== Records provided
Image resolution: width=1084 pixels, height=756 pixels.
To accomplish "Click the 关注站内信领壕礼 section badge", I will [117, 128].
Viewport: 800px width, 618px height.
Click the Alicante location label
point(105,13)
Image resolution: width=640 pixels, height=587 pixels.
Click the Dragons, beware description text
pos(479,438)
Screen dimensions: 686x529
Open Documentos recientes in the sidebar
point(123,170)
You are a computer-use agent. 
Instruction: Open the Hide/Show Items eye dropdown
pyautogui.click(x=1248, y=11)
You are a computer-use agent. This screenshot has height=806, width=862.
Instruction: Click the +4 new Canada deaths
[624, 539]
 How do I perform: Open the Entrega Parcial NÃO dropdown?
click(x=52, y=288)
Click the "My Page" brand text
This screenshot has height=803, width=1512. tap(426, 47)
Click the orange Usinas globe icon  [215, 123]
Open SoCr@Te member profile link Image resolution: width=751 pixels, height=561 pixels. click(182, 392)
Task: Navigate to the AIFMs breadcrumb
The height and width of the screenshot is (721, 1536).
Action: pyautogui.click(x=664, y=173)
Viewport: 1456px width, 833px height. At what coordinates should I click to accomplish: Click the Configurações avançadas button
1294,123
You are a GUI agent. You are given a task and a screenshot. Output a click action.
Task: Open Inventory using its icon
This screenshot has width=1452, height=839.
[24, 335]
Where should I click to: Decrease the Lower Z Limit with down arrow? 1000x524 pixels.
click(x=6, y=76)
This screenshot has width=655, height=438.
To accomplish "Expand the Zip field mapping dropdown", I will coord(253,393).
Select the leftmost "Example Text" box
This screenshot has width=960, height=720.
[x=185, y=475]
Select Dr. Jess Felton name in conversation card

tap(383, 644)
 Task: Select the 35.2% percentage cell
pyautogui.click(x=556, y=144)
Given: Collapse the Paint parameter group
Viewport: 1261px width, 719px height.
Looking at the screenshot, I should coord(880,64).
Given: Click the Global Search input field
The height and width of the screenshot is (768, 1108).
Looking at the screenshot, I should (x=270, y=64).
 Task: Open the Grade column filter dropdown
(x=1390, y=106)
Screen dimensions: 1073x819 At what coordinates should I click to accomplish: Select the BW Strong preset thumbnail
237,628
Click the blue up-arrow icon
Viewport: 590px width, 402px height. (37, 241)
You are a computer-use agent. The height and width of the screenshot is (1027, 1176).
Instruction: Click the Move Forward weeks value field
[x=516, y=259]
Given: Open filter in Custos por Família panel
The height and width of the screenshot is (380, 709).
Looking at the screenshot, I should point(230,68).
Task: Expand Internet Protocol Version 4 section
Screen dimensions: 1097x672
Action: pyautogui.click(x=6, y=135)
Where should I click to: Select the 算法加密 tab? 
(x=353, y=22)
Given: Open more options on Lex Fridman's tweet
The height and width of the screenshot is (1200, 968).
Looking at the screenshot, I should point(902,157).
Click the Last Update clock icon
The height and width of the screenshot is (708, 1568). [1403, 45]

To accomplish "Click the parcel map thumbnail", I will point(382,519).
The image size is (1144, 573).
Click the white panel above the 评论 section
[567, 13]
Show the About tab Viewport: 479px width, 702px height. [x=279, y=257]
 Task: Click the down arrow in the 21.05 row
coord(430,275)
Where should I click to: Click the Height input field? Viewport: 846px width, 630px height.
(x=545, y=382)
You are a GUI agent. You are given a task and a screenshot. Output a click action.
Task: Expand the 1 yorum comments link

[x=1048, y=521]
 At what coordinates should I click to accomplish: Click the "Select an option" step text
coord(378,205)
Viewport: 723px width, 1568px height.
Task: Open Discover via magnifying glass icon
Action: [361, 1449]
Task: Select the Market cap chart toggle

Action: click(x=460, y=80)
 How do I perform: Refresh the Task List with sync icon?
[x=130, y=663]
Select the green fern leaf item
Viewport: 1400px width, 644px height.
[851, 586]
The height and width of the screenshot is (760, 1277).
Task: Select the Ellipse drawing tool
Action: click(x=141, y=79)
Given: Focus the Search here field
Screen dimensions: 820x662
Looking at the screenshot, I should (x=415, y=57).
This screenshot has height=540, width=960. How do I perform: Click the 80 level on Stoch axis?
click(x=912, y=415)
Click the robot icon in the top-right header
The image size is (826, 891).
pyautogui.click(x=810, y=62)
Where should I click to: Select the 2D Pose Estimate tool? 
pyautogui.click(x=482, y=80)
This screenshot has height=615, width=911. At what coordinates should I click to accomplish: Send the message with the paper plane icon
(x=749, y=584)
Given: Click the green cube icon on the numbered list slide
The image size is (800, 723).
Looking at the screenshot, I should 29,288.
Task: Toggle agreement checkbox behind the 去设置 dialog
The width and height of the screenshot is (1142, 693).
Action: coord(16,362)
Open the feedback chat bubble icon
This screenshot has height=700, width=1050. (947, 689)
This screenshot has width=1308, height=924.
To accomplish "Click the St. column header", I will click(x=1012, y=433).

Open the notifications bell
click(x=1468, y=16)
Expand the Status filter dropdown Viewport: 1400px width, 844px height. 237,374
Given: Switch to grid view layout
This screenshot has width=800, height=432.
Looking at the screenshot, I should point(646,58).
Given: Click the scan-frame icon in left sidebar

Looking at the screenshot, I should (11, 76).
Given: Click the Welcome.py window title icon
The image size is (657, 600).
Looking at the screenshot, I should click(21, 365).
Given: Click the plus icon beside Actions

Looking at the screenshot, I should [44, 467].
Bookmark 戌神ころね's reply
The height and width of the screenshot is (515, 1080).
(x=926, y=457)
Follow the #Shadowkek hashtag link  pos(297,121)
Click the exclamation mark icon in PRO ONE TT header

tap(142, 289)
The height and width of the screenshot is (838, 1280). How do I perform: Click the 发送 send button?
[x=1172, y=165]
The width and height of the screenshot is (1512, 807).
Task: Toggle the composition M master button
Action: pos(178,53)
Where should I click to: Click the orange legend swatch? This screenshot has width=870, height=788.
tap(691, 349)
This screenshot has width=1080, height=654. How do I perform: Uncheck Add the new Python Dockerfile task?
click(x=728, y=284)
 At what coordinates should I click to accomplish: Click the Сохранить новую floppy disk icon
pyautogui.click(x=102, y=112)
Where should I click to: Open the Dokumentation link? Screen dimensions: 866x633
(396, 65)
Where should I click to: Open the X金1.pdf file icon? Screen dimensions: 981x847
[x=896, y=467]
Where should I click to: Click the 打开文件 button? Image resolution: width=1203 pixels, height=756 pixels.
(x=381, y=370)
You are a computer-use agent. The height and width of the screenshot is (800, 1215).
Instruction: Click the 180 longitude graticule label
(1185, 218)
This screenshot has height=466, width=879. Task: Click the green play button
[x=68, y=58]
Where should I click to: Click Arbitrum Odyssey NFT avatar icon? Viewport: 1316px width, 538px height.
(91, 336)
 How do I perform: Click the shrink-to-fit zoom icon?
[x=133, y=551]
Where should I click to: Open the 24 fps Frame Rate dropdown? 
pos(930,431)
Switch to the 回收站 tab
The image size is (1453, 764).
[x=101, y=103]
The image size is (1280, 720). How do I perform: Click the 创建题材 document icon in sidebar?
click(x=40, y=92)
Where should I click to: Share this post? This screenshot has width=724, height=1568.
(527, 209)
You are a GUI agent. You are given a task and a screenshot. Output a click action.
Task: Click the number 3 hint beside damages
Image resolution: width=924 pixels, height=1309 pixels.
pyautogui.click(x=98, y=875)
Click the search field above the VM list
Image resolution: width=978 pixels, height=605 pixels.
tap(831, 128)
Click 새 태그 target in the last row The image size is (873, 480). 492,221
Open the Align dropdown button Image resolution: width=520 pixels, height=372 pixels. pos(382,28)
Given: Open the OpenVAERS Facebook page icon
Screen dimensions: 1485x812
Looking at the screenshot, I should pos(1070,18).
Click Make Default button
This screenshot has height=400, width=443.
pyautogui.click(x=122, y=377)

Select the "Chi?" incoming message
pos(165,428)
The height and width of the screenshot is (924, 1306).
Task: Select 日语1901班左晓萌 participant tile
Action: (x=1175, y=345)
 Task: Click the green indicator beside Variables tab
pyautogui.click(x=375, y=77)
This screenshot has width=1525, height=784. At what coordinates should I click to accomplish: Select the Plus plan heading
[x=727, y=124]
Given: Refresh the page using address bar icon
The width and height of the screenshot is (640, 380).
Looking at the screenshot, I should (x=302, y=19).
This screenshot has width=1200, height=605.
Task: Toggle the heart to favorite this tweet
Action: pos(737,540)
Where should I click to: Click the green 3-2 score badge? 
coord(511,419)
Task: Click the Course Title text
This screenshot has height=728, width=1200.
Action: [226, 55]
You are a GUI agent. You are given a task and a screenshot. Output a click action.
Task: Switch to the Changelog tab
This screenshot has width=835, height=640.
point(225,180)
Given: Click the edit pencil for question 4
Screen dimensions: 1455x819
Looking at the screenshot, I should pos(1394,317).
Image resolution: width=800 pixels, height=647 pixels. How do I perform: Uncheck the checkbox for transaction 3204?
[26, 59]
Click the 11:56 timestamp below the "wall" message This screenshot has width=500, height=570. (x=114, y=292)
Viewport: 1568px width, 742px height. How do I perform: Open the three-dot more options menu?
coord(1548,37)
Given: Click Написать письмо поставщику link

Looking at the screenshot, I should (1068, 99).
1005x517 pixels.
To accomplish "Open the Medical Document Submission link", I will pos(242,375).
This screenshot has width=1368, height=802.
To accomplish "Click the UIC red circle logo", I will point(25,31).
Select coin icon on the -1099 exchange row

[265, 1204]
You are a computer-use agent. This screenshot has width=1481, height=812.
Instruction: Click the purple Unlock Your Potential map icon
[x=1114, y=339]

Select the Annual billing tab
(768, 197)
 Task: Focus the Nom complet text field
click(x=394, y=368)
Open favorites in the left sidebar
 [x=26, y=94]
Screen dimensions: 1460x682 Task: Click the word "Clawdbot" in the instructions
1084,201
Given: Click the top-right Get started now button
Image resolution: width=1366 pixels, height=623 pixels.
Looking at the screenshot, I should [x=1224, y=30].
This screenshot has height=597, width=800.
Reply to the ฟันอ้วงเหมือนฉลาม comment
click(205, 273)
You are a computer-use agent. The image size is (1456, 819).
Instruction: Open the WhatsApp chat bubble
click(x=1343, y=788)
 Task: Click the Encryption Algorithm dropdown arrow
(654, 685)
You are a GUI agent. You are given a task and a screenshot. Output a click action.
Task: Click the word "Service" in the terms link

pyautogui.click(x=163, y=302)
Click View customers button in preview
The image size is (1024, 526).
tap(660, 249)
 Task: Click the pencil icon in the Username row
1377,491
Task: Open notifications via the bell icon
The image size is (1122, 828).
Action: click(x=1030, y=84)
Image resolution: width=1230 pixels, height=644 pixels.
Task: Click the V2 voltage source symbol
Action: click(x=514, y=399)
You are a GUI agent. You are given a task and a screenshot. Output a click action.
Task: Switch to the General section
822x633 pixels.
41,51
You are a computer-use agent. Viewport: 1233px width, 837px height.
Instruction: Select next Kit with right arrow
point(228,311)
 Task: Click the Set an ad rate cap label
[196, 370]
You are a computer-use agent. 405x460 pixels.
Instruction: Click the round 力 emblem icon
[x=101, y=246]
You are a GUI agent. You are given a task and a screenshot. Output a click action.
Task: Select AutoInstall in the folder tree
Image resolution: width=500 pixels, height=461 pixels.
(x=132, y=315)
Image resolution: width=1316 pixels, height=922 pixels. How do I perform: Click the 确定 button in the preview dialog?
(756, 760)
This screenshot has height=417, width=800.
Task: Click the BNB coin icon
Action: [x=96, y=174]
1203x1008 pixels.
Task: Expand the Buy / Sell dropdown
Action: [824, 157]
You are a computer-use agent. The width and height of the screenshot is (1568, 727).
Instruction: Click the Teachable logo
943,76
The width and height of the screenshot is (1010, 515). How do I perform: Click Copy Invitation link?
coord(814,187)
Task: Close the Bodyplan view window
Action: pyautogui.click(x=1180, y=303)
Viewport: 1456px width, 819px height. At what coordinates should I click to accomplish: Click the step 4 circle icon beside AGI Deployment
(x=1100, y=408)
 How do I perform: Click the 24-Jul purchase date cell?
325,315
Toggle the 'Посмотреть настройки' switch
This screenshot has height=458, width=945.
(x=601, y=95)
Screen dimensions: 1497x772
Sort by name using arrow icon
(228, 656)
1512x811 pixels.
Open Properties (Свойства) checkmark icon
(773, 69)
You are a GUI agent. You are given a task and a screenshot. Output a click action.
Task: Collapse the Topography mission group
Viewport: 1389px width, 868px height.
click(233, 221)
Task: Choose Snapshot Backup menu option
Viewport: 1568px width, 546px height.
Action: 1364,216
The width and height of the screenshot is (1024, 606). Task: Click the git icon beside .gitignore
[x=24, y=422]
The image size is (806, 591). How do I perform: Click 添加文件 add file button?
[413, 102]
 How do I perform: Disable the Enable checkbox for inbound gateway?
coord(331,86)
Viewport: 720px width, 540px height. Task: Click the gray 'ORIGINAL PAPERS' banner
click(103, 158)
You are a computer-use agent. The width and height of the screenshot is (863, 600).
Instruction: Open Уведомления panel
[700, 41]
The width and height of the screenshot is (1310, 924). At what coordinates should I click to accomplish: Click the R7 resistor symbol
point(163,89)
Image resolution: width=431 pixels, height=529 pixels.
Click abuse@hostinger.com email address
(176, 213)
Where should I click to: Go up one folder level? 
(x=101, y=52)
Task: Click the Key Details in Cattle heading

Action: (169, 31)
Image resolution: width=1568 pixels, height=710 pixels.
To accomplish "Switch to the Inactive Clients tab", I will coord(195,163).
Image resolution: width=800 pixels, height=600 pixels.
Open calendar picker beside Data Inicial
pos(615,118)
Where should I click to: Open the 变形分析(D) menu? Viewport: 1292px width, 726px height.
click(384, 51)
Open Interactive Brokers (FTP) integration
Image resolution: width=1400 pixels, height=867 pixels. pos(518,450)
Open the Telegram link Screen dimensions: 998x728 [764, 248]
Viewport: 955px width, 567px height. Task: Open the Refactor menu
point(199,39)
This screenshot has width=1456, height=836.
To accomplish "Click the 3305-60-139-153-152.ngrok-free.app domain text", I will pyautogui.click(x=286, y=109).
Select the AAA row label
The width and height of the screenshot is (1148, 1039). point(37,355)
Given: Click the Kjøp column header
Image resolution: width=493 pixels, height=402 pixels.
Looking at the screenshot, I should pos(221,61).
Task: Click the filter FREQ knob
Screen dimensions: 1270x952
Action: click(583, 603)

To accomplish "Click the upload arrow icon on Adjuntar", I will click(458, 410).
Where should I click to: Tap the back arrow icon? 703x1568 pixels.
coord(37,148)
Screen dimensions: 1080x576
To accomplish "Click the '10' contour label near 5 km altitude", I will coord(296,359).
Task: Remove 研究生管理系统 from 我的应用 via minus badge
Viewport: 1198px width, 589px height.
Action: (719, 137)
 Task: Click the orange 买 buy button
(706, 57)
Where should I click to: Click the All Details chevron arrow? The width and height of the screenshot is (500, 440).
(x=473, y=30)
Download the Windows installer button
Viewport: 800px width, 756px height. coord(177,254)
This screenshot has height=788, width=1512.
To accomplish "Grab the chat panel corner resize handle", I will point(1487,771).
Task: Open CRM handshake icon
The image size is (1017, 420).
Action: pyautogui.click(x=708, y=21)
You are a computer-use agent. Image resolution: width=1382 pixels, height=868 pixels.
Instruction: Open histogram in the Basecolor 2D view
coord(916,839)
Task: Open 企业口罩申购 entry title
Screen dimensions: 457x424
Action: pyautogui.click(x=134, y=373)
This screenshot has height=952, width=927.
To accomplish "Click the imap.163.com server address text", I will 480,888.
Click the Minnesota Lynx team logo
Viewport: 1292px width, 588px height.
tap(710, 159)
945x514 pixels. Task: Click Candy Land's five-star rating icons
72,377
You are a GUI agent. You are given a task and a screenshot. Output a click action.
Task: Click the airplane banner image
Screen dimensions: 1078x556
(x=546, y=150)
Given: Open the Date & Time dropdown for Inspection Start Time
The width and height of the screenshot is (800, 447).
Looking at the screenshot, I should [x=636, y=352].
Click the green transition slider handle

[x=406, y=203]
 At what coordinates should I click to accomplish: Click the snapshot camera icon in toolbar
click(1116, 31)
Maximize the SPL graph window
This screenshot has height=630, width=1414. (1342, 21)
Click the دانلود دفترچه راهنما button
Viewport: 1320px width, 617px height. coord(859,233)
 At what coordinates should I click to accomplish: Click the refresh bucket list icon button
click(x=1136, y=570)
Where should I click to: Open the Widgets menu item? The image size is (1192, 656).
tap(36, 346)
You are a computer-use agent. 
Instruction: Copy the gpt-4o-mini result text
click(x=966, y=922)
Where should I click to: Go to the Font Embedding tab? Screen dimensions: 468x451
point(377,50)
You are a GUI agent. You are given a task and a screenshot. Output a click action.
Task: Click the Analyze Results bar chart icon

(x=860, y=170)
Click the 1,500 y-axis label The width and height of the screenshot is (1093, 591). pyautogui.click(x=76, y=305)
====
## Required work
Return, word for word, the lines of the data above from the line with "Where should I click to: Click the green" through the line with "has width=1481, height=812.", inclusive.

## Expected answer
Where should I click to: Click the green 3-2 score badge? 
coord(511,419)
Task: Click the Course Title text
This screenshot has height=728, width=1200.
Action: [226, 55]
You are a GUI agent. You are given a task and a screenshot. Output a click action.
Task: Switch to the Changelog tab
This screenshot has width=835, height=640.
point(225,180)
Given: Click the edit pencil for question 4
Screen dimensions: 1455x819
Looking at the screenshot, I should pos(1394,317).
Image resolution: width=800 pixels, height=647 pixels. How do I perform: Uncheck the checkbox for transaction 3204?
[26, 59]
Click the 11:56 timestamp below the "wall" message This screenshot has width=500, height=570. (x=114, y=292)
Viewport: 1568px width, 742px height. How do I perform: Open the three-dot more options menu?
coord(1548,37)
Given: Click Написать письмо поставщику link

Looking at the screenshot, I should (1068, 99).
1005x517 pixels.
To accomplish "Open the Medical Document Submission link", I will pos(242,375).
This screenshot has width=1368, height=802.
To accomplish "Click the UIC red circle logo", I will point(25,31).
Select coin icon on the -1099 exchange row

[265, 1204]
You are a computer-use agent. This screenshot has width=1481, height=812.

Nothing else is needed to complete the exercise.